▸ **WHAT YOU HAVE TO DO**
Lay out these lines as a numbered list, leaving out the blank lines.

▸ **MATERIAL PROVIDED**
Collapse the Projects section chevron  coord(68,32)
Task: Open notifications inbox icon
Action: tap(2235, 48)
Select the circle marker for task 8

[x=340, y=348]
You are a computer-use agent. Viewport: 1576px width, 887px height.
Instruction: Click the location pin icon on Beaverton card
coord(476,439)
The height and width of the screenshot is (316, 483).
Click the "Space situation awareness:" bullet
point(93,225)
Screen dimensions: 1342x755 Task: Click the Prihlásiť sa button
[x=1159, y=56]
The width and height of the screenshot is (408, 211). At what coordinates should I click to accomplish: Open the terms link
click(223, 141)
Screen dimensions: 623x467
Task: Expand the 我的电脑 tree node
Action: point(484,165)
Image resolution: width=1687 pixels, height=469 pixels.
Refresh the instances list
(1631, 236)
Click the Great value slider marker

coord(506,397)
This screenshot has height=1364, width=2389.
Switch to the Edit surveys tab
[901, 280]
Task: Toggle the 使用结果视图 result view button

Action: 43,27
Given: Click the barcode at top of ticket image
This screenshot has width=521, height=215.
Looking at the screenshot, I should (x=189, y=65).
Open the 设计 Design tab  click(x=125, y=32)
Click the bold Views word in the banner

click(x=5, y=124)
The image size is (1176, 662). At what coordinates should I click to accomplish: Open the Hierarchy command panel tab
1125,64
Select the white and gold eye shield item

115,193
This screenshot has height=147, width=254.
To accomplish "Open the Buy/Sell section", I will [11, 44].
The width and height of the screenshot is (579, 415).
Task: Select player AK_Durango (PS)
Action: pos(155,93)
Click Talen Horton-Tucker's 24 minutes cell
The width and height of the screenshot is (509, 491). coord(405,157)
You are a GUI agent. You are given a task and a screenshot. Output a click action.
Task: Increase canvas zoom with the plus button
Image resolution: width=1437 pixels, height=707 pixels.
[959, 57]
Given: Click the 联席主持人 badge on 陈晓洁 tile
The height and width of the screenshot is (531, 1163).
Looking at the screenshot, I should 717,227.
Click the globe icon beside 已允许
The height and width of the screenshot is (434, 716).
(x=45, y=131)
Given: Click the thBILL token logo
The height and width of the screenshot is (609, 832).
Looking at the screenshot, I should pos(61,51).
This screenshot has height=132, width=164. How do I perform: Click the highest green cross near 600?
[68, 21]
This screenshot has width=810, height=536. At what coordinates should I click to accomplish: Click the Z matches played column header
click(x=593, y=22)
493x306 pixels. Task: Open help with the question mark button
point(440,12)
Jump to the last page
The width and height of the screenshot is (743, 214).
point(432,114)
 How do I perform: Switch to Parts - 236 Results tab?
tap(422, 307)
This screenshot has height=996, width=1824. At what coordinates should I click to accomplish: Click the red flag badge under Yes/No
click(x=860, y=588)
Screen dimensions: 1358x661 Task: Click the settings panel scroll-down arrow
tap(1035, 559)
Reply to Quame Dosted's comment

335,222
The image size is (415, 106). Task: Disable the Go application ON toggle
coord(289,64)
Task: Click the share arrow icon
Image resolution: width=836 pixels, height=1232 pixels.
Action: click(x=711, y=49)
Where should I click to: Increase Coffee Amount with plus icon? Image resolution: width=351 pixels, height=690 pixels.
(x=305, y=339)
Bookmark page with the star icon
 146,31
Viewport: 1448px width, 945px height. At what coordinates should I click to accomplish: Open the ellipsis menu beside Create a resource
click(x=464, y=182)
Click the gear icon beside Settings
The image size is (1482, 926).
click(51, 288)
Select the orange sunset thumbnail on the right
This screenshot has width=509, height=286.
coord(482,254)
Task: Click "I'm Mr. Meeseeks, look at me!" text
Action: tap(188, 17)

▸ **ANSWER TO THIS EXERCISE**
1. Collapse the Projects section chevron  coord(68,32)
2. Task: Open notifications inbox icon
3. Action: tap(2235, 48)
4. Select the circle marker for task 8
5. [x=340, y=348]
6. You are a computer-use agent. Viewport: 1576px width, 887px height.
7. Instruction: Click the location pin icon on Beaverton card
8. coord(476,439)
9. The height and width of the screenshot is (316, 483).
10. Click the "Space situation awareness:" bullet
11. point(93,225)
12. Screen dimensions: 1342x755 Task: Click the Prihlásiť sa button
13. [x=1159, y=56]
14. The width and height of the screenshot is (408, 211). At what coordinates should I click to accomplish: Open the terms link
15. click(223, 141)
16. Screen dimensions: 623x467
17. Task: Expand the 我的电脑 tree node
18. Action: point(484,165)
19. Image resolution: width=1687 pixels, height=469 pixels.
20. Refresh the instances list
21. (1631, 236)
22. Click the Great value slider marker
23. coord(506,397)
24. This screenshot has height=1364, width=2389.
25. Switch to the Edit surveys tab
26. [901, 280]
27. Task: Toggle the 使用结果视图 result view button
28. Action: 43,27
29. Given: Click the barcode at top of ticket image
30. This screenshot has width=521, height=215.
31. Looking at the screenshot, I should (x=189, y=65).
32. Open the 设计 Design tab  click(x=125, y=32)
33. Click the bold Views word in the banner
34. click(x=5, y=124)
35. The image size is (1176, 662). At what coordinates should I click to accomplish: Open the Hierarchy command panel tab
36. 1125,64
37. Select the white and gold eye shield item
38. 115,193
39. This screenshot has height=147, width=254.
40. To accomplish "Open the Buy/Sell section", I will [11, 44].
41. The width and height of the screenshot is (579, 415).
42. Task: Select player AK_Durango (PS)
43. Action: pos(155,93)
44. Click Talen Horton-Tucker's 24 minutes cell
45. The width and height of the screenshot is (509, 491). coord(405,157)
46. You are a GUI agent. You are given a task and a screenshot. Output a click action.
47. Task: Increase canvas zoom with the plus button
48. Image resolution: width=1437 pixels, height=707 pixels.
49. [959, 57]
50. Given: Click the 联席主持人 badge on 陈晓洁 tile
51. The height and width of the screenshot is (531, 1163).
52. Looking at the screenshot, I should 717,227.
53. Click the globe icon beside 已允许
54. The height and width of the screenshot is (434, 716).
55. (x=45, y=131)
56. Given: Click the thBILL token logo
57. The height and width of the screenshot is (609, 832).
58. Looking at the screenshot, I should pos(61,51).
59. This screenshot has height=132, width=164. How do I perform: Click the highest green cross near 600?
60. [68, 21]
61. This screenshot has width=810, height=536. At what coordinates should I click to accomplish: Click the Z matches played column header
62. click(x=593, y=22)
63. 493x306 pixels. Task: Open help with the question mark button
64. point(440,12)
65. Jump to the last page
66. The width and height of the screenshot is (743, 214).
67. point(432,114)
68.  How do I perform: Switch to Parts - 236 Results tab?
69. tap(422, 307)
70. This screenshot has height=996, width=1824. At what coordinates should I click to accomplish: Click the red flag badge under Yes/No
71. click(x=860, y=588)
72. Screen dimensions: 1358x661 Task: Click the settings panel scroll-down arrow
73. tap(1035, 559)
74. Reply to Quame Dosted's comment
75. 335,222
76. The image size is (415, 106). Task: Disable the Go application ON toggle
77. coord(289,64)
78. Task: Click the share arrow icon
79. Image resolution: width=836 pixels, height=1232 pixels.
80. Action: click(x=711, y=49)
81. Where should I click to: Increase Coffee Amount with plus icon? Image resolution: width=351 pixels, height=690 pixels.
82. (x=305, y=339)
83. Bookmark page with the star icon
84.  146,31
85. Viewport: 1448px width, 945px height. At what coordinates should I click to accomplish: Open the ellipsis menu beside Create a resource
86. click(x=464, y=182)
87. Click the gear icon beside Settings
88. The image size is (1482, 926).
89. click(51, 288)
90. Select the orange sunset thumbnail on the right
91. This screenshot has width=509, height=286.
92. coord(482,254)
93. Task: Click "I'm Mr. Meeseeks, look at me!" text
94. Action: tap(188, 17)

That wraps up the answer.